History had not treated the People of Israel well and they were in decline. A superpower military machine, Babylon, had battered them and then, leaving their city and temple a mound of rubble, hauled them off into exile. Now, 128 years later, a few Jews back in Jerusalem had been trying to put the pieces back together decade after weary decade. But it was not going well at all. They were hanging on by their fingernails. And then Ezra arrived.
This is an extreme case of a familiar story, repeated with variations in most centuries and in most places in the world.
Men and women who find their basic identity in God, as God reveals himself in Israel and Messiah, don’t find an easy time of it. They never have. They never will. Their identity is under constant challenge and threat—sometimes by hostile assault, at other times by subtle and smiling seductions. Whether by assault or seduction, the People of God have come perilously close to obliteration several times. We are never out of danger.

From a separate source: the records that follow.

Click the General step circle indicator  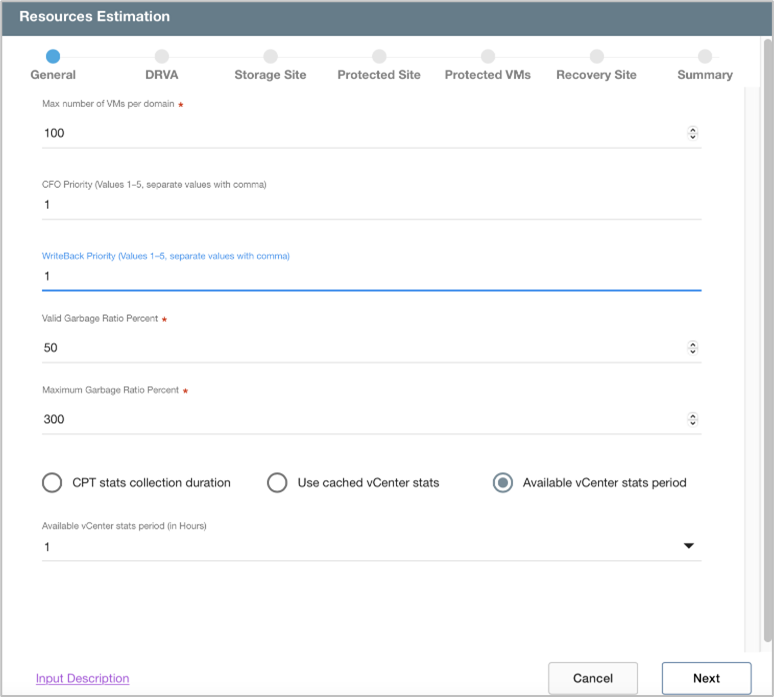(x=53, y=57)
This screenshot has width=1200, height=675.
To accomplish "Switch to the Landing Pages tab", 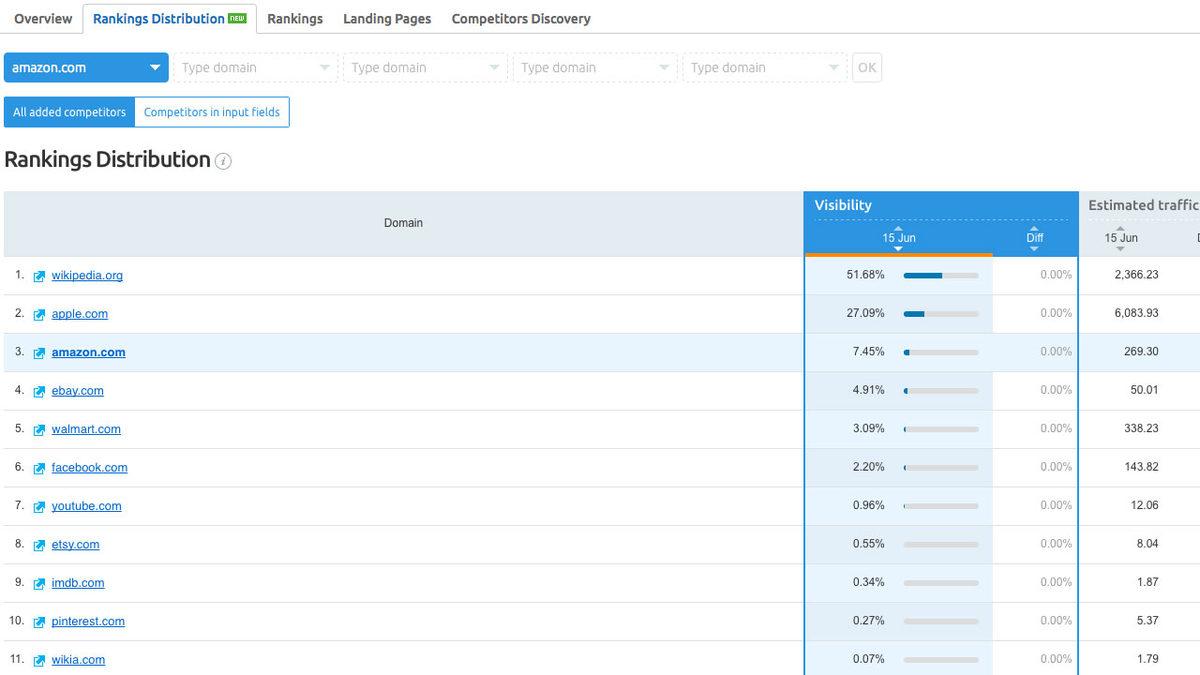I will [x=387, y=19].
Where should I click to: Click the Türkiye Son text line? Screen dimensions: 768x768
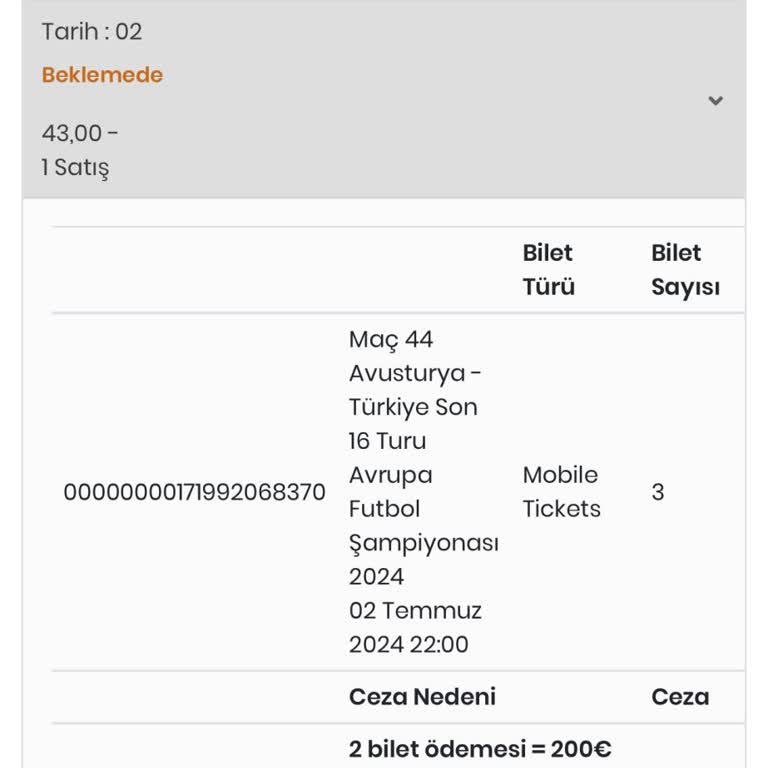(413, 407)
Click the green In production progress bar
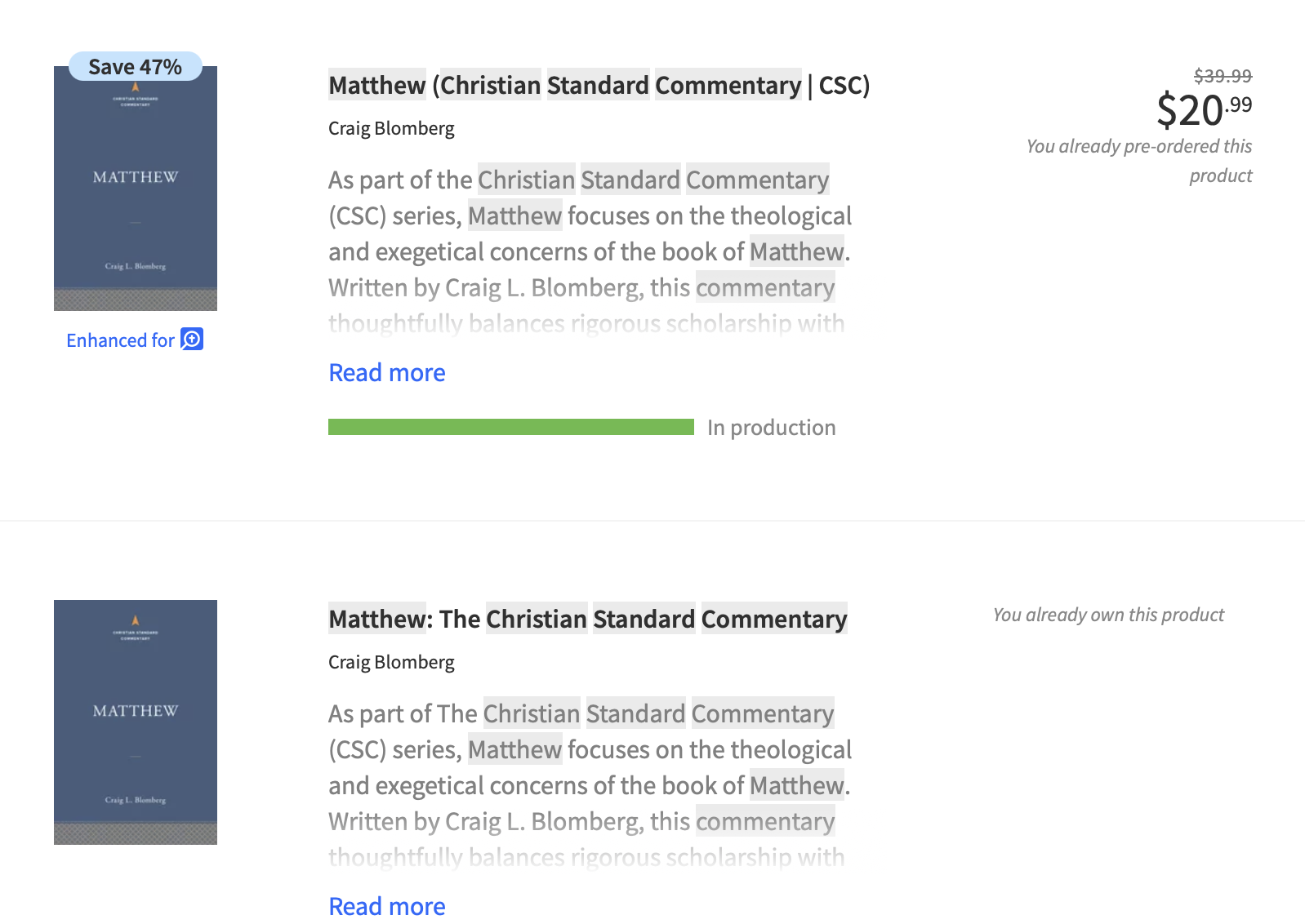 pyautogui.click(x=511, y=427)
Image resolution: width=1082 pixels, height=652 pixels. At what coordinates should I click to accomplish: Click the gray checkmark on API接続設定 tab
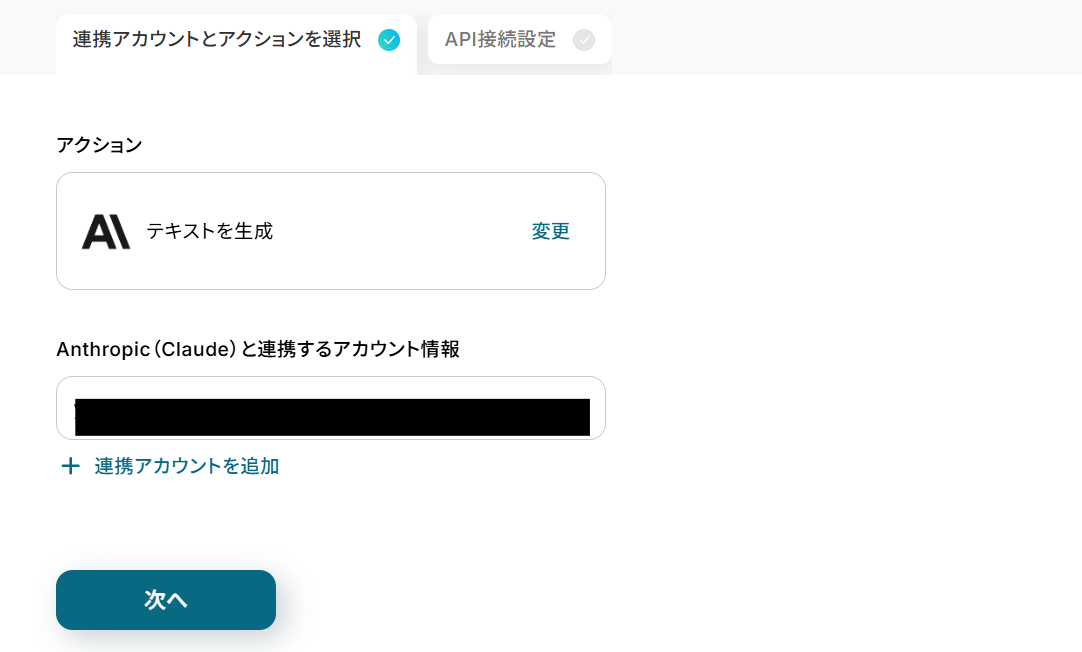point(584,40)
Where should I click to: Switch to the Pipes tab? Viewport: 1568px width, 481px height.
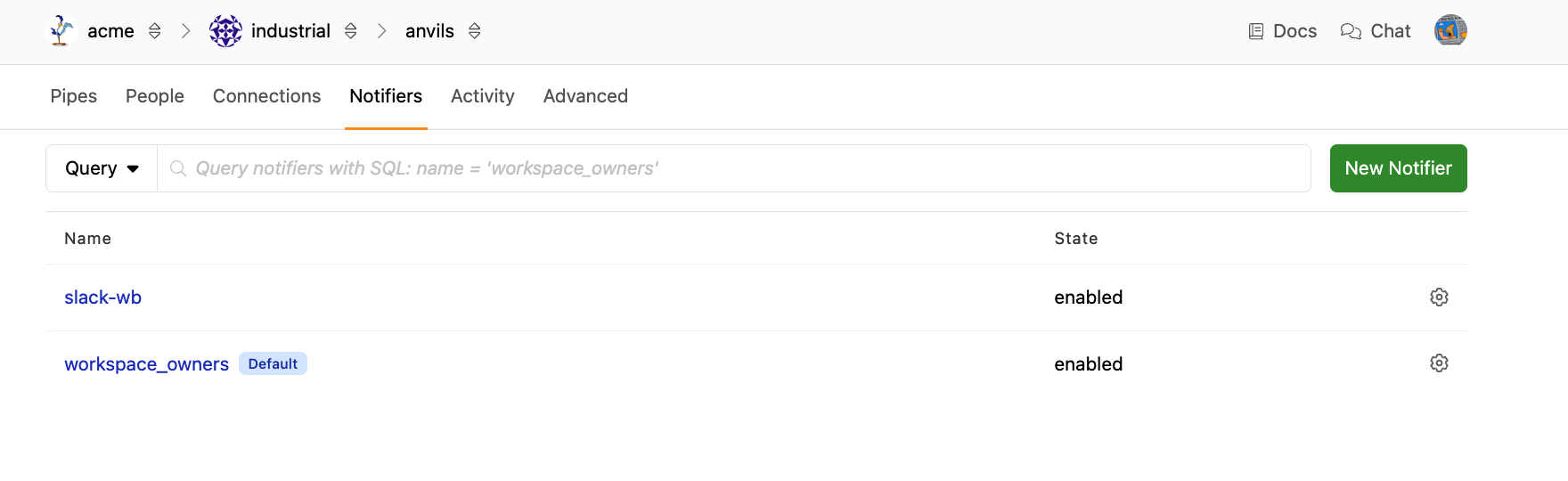point(74,96)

Because of Ezra, Israel made it through. God didn’t leave Ezra to do this single-handedly; he gave him substantial and critical help in the rescue operation in the person of Nehemiah, whose work providentially converged with his. (Important details of the Ezra story are in the memoirs of Nehemiah, the book that follows this one.) The People-of-God identity was recovered and preserved. Ezra used Worship and Text to do it. Ezra engaged them in the worship of God, the most all-absorbing, comprehensive act in which men and women can engage. This is how our God-formed identities become most deeply embedded in us. And Ezra led them into an obedient listening to the text of Scripture. Listening and following God’s revelation are the primary ways in which we keep attentively obedient to the living presence of God among us.
Ezra made his mark: Worship and Text continue to be foundational for recovering and maintaining identity as the People of God.
How many of you have ever read the book of Ezra before? This is going to be a fun one.